§ **Saved entries**:
►
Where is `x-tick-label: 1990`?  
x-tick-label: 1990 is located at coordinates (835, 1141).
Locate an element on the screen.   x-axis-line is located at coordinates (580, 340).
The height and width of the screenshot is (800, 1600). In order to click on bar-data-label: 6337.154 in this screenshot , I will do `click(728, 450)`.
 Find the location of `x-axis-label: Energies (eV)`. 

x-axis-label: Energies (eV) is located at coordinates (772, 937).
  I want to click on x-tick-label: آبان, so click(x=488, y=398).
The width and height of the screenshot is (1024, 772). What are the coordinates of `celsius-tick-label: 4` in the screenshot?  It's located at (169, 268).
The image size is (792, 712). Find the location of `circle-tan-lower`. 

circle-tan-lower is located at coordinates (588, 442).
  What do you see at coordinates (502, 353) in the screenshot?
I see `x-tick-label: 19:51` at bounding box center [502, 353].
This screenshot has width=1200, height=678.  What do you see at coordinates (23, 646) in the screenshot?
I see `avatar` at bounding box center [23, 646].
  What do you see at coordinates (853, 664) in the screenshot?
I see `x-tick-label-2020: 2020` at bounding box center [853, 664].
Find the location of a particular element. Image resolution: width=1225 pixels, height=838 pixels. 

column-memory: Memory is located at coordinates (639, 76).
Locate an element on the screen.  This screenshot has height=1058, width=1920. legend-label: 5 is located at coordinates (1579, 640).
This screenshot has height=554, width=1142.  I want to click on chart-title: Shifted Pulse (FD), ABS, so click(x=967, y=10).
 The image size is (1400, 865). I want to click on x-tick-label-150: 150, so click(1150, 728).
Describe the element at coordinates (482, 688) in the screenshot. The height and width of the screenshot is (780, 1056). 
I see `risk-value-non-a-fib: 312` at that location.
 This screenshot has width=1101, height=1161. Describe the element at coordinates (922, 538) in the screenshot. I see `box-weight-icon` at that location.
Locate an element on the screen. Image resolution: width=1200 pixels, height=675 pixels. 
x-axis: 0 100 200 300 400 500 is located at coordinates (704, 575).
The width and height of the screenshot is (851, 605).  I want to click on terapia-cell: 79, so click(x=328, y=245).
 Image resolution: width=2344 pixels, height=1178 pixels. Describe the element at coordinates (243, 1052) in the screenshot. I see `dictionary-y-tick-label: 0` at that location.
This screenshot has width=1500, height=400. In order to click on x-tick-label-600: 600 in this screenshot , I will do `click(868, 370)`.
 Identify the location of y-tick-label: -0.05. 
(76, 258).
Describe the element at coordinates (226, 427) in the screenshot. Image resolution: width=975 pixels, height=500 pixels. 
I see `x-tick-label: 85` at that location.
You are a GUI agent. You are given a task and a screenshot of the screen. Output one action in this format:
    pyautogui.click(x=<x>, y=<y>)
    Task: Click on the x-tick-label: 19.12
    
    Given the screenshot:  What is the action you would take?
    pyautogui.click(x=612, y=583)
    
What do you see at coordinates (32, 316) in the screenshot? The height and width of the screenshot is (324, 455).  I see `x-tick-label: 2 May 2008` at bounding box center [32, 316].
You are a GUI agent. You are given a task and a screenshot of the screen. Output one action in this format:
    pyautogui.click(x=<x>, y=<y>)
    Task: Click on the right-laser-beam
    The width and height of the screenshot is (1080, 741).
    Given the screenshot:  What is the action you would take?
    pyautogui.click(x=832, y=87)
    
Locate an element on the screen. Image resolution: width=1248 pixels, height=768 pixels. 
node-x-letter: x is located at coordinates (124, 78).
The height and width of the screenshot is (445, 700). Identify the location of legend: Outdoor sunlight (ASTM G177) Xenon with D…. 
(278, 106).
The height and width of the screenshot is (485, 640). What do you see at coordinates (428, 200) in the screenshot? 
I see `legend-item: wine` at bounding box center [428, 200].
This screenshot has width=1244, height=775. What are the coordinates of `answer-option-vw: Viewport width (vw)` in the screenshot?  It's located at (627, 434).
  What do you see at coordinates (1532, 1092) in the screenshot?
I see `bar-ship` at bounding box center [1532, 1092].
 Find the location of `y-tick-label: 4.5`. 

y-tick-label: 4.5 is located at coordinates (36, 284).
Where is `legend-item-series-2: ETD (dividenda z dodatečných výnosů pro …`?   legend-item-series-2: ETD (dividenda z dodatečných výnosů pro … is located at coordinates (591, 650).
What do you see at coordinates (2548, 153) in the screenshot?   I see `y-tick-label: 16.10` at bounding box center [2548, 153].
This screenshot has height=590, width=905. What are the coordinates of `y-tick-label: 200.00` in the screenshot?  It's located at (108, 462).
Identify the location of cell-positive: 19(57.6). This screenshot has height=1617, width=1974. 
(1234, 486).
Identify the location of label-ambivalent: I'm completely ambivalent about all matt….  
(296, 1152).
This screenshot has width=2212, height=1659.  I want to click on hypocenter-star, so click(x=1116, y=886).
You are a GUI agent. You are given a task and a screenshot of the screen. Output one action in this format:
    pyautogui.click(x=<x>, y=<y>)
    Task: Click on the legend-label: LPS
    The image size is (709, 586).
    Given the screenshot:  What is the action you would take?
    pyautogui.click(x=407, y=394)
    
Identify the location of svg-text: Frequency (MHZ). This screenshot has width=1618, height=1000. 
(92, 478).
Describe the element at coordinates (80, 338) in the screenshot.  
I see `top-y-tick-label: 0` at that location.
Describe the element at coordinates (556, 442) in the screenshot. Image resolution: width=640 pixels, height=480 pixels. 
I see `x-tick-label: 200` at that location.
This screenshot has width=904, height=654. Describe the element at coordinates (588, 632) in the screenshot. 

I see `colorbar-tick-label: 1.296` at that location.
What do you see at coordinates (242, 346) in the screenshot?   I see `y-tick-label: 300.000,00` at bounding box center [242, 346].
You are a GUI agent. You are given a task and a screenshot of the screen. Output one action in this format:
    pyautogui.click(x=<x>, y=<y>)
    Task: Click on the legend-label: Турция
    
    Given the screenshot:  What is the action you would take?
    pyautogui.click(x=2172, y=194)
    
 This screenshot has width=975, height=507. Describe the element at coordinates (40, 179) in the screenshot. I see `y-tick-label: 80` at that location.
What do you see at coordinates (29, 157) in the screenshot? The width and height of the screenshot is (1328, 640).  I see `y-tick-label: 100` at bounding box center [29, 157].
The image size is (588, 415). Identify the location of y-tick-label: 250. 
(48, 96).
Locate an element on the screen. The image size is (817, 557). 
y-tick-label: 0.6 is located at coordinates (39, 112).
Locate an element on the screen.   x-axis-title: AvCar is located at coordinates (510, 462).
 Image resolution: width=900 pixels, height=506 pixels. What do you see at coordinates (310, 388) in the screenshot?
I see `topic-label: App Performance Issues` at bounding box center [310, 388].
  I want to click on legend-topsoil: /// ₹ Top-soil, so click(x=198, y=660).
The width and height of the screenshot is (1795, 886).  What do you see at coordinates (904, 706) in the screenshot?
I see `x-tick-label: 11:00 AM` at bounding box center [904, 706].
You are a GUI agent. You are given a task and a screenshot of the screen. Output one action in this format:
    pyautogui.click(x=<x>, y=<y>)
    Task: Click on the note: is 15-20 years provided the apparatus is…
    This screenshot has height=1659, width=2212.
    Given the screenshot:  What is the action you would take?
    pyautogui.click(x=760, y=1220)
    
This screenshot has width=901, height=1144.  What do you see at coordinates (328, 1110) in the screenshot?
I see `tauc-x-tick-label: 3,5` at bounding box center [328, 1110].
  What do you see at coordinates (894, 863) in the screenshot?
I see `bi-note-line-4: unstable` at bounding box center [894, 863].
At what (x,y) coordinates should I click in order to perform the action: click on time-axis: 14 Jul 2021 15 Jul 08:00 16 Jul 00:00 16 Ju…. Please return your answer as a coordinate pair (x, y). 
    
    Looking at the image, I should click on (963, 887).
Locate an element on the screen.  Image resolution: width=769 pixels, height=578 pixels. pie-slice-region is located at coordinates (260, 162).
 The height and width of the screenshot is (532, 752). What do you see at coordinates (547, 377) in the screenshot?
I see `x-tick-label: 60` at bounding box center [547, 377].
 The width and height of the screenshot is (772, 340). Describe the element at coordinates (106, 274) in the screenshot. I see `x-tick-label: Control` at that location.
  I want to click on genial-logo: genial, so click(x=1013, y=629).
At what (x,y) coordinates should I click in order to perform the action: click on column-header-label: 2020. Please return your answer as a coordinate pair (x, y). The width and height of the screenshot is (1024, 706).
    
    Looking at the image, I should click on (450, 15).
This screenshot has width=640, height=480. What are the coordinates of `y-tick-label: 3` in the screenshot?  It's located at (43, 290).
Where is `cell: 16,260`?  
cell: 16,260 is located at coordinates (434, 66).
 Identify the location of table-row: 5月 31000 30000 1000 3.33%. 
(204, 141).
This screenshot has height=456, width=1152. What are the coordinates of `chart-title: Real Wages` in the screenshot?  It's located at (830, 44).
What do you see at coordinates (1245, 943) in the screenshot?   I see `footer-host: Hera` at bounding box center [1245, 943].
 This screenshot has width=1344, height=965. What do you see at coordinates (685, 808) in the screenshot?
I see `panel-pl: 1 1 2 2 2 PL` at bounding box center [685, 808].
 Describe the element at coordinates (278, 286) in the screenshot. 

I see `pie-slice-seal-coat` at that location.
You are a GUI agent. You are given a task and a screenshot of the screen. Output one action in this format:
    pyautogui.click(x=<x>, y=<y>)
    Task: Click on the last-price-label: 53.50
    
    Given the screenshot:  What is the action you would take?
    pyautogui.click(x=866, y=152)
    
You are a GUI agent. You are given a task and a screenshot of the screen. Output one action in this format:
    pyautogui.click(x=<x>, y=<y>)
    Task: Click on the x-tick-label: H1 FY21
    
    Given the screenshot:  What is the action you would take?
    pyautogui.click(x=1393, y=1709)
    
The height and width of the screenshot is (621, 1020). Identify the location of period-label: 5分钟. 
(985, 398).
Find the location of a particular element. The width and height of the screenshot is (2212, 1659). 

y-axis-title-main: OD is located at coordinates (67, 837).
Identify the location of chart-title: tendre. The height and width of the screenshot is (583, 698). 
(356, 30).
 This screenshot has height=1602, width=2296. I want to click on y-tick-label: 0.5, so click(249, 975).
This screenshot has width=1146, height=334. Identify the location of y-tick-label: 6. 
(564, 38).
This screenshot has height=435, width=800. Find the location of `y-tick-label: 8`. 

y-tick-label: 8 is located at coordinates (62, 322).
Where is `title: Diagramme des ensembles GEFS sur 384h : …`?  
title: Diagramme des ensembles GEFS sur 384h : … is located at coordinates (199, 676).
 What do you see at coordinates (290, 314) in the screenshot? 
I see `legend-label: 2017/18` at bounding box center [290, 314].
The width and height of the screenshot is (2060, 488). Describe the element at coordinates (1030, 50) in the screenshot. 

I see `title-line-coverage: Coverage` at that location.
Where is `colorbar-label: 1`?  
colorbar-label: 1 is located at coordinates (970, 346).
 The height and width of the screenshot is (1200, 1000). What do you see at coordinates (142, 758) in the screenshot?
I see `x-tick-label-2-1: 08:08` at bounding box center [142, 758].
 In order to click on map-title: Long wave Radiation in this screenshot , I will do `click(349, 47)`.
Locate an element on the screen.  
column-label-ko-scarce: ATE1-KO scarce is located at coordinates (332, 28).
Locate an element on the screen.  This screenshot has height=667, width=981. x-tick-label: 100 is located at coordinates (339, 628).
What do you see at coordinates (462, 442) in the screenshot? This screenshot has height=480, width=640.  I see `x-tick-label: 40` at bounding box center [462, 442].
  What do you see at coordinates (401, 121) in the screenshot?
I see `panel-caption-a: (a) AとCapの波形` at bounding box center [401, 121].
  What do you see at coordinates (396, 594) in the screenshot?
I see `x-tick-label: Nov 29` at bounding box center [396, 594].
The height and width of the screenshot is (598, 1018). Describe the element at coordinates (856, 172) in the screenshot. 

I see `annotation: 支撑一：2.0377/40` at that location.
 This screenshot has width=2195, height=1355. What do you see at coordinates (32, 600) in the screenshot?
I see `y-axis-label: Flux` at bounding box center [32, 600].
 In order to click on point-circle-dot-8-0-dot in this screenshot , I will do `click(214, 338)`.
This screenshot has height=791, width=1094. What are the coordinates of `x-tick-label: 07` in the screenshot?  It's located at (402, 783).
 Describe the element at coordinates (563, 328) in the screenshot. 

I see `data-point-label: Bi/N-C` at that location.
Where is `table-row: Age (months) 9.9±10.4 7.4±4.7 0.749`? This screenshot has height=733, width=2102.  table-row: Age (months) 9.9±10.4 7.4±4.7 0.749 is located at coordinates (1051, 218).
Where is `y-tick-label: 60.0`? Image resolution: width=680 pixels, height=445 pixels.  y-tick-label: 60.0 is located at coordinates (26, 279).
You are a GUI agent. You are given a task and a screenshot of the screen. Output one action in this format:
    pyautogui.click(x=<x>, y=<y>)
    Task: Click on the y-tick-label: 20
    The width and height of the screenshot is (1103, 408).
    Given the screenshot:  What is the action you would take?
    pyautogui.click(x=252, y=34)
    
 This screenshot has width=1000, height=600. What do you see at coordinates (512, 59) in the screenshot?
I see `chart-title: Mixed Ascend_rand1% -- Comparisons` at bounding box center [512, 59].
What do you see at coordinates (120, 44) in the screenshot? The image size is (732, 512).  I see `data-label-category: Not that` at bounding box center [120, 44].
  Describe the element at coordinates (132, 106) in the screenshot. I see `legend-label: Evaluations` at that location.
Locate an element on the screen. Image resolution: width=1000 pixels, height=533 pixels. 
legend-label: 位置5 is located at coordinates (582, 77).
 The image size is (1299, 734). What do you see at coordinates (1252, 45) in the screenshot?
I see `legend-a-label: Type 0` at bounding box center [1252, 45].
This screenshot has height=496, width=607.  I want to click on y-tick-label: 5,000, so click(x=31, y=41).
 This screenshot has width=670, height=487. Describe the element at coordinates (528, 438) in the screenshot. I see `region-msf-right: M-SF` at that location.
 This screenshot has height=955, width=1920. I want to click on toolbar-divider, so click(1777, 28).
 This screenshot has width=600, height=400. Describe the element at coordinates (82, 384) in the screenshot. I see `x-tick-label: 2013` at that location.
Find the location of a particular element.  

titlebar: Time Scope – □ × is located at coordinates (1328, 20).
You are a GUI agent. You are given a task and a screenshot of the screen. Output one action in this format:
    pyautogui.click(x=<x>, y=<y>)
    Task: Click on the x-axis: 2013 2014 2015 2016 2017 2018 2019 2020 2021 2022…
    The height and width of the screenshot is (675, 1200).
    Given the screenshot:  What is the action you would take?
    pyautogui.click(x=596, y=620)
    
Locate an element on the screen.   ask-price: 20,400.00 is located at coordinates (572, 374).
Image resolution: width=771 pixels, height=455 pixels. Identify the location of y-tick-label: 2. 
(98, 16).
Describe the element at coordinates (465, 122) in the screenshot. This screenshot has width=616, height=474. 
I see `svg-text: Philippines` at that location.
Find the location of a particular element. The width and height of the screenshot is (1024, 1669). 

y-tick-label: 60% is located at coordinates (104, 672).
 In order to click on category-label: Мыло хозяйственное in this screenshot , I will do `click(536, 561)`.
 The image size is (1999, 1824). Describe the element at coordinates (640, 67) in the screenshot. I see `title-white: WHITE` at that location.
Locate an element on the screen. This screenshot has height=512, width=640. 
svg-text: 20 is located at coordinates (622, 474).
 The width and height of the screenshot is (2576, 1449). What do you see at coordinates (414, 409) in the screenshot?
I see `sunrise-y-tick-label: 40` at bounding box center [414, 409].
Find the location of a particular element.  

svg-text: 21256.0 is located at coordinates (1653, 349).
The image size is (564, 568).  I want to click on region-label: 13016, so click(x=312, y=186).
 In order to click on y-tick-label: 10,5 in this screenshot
◄
§ **JOB**: Count the lines in the data above that contain the string "column". Reply with the number alone.

§ **EXERCISE OUTPUT**: 3